(SOURCE INFORMATION):
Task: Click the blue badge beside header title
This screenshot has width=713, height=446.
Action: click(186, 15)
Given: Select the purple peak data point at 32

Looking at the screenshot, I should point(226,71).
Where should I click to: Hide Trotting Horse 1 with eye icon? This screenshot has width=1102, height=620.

* * *

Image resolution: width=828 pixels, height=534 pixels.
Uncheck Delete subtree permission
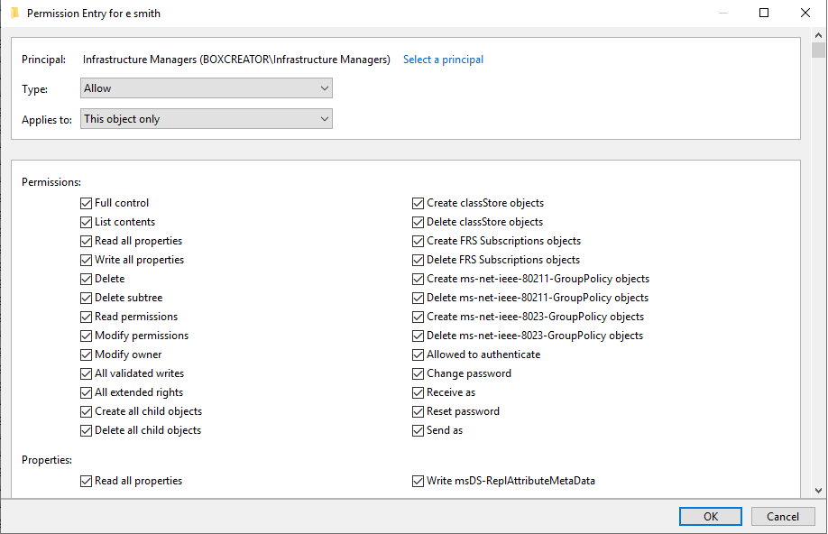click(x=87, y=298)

(TRY IT): Within the listing above, the range opens at the line with "Task: Click the" and closes at the line with "Where should I". Reproduce exactly the lines of that range, including both ends.

(ANSWER AREA):
Task: Click the blue badge beside header title
This screenshot has width=713, height=446.
Action: click(186, 15)
Given: Select the purple peak data point at 32

Looking at the screenshot, I should point(226,71).
Where should I click to: Hide Trotting Horse 1 with eye icon? This screenshot has width=1102, height=620.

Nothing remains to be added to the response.